Der Christ ist weniger an Weissagungen über die Weltgeschichte oder über Naturereignisse interessiert als an solchen über das Heil der Menschen, über die Heilsveranstaltungen Gottes, über den Weg der von Gott gestifteten Kirche. Die größte Aufmerksamkeit richtet sich auf Weissagungen über den Retter, den Erlöser, den Messias. Der Messias wird im Alten Testament verheißen, erstens, als wahrer Mensch, als Weibessame, welcher der Schlange, dem Satan, das Haupt zertritt, als Nachkomme Abrahams und Davids. Er wird von der Jungfrau zu Bethlehem geboren und einen Vorläufer haben. Er wird erscheinen, wenn das Zepter von Juda gewichen ist (also Israel keinen König mehr hat). Zweitens wird er als Gott, als Menschensohn, der auf den Wolken des Himmels kommt, vorhergesagt, als Sohn Gottes; er heißt Immanuel, Gott mit uns, Wunderrat, Gottheld, Vater der Zukunft, Friedensfürst, Herrscher von Ewigkeit. Die ganze Heilige Schrift, soweit sie vor Christus geschrieben ist, ist nur geschrieben worden zur Vorbereitung auf die Ankunft des Herrn. Jesus und die Apostel haben sich zahllose Male auf die Weissagungen der Propheten berufen. Vor allem der Evangelist Matthäus ist bestrebt, im Leben Jesu die Erfüllung alttestamentlicher Weissagungen aufzuzeigen. Für die jungfräuliche Geburt beruft er sich auf den Propheten Isaias. Für den bethlehemitischen Kindermord beruft er sich auf den Propheten Jeremias. Wo Jesus davon spricht, dass er gekommen sei, das Schwert zu bringen, da beruft er sich auf ein Wort des Propheten Michäas. Als Jesus die Abgesandten des Täufers auf seine Tätigkeit als Messias verweist, da geschieht es mit dem Hinweis auf Stellen des Propheten Isaias. Jesus selbst weissagte sein Leben und Leiden, seinen Tod und seine Auferstehung, das Schicksal seiner Jünger, die Bekehrung der Heiden, das Strafgericht über Jerusalem und das Endgericht. Beim Erscheinen des Messias lebten die Weissagungen wieder auf.
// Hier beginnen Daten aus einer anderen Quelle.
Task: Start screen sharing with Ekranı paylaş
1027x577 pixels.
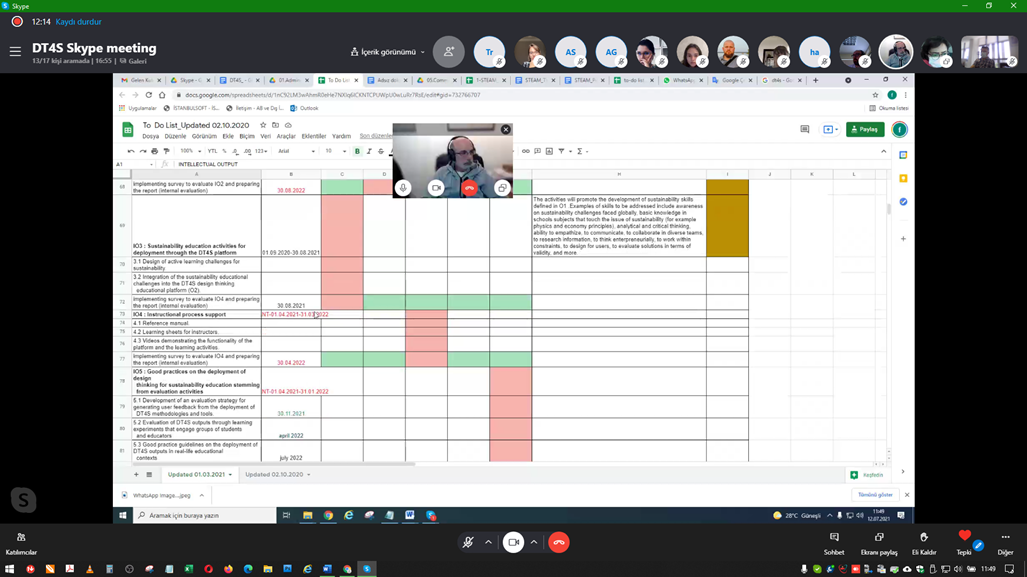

Es war eine echte Weissagung, als Maria im Hause Elisabeths ausrief: „Siehe, von nun an werden mich selig preisen alle Geschlechter.“ Sie wird wohl das Ausmaß, in dem diese Weissagung in Erfüllung geht, nicht geahnt haben. Es war eine echte Weissagung, als der greise Simeon im Tempel zu Jerusalem den Jesusknaben in seine Arme nahm und verkündete: „Dieser ist bestimmt zum Falle und zur Auferstehung vieler in Israel, zu einem Zeichen, dem widersprochen wird.“

Es gibt auch heute noch Weissagungen in Gestalt der so genannten Privatoffenbarungen. Sie werden dem Einzelnen gegeben, ohne dass eine direkte Glaubenspflicht aller daraus erwächst. Privatoffenbarungen können gottgewirktes Wissen um gottgewollte Entscheidungen in einer bestimmten Situation enthalten. Privatoffenbarungen können Bedeutung für das Leben der Kirche haben. Der Geist hat nicht abgedankt zugunsten der allgemeinen Prinzipien und Institutionen. Die Kirche bedarf der Privatoffenbarungen. Sie können der charismatische Impuls für die je richtige Entscheidung sein. Privatoffenbarungen müssen, um als echt zu gelten, mit der allgemeinen Offenbarung und der kirchlichen Lehre übereinstimmen. Schwärmertum und Sektierertum geben oft Einbildungen, subjektive, ja krankhafte Manifestationen des Unterbewusstseins fälschlich als Privatoffenbarungen aus. Hier ist Unterscheidung der Geister notwendig. Im Jahre 1917 vernahmen drei Kinder in dem portugiesischen Ort Fatima Botschaften Mariens zur Buße, zum Rosenkranzgebet und zur Weihe der Welt an ihr unbeflecktes Herz. Die Autorität der Kirche hat diese Aussagen geprüft und für echt befunden. Papst Pius XII. war der Botschaft gehorsam und nahm 1942 diese Weihe vor. Noch steht die Erfüllung mancher Weissagungen unseres Herrn aus. „Ich bin bei euch alle Tage bis zum Ende der Welt.“ „Die Pforten der Hölle werden sie nicht überwältigen.“ Als Jesus nach seiner letzten Erscheinung in den Himmel zurückkehrte, versicherten die Engel den Aposteln: „Dieser Jesus, der von euch fort in den Himmel aufgenommen wurde, wird so wiederkommen, wie ihr ihn habt auffahren sehen.“ Noch harren wir der Erfüllung dieser Weissagung. Aber sie wird sich erfüllen, weil Gott der treue, der wahrhaftige Gott ist. Jesus wird wiederkommen. Sehen wird ihn jedes Auge, auch die, die ihn durchbohrt haben. Er wird kommen wie das Schicksal, denn er ist das Schicksal der Welt.

Amen.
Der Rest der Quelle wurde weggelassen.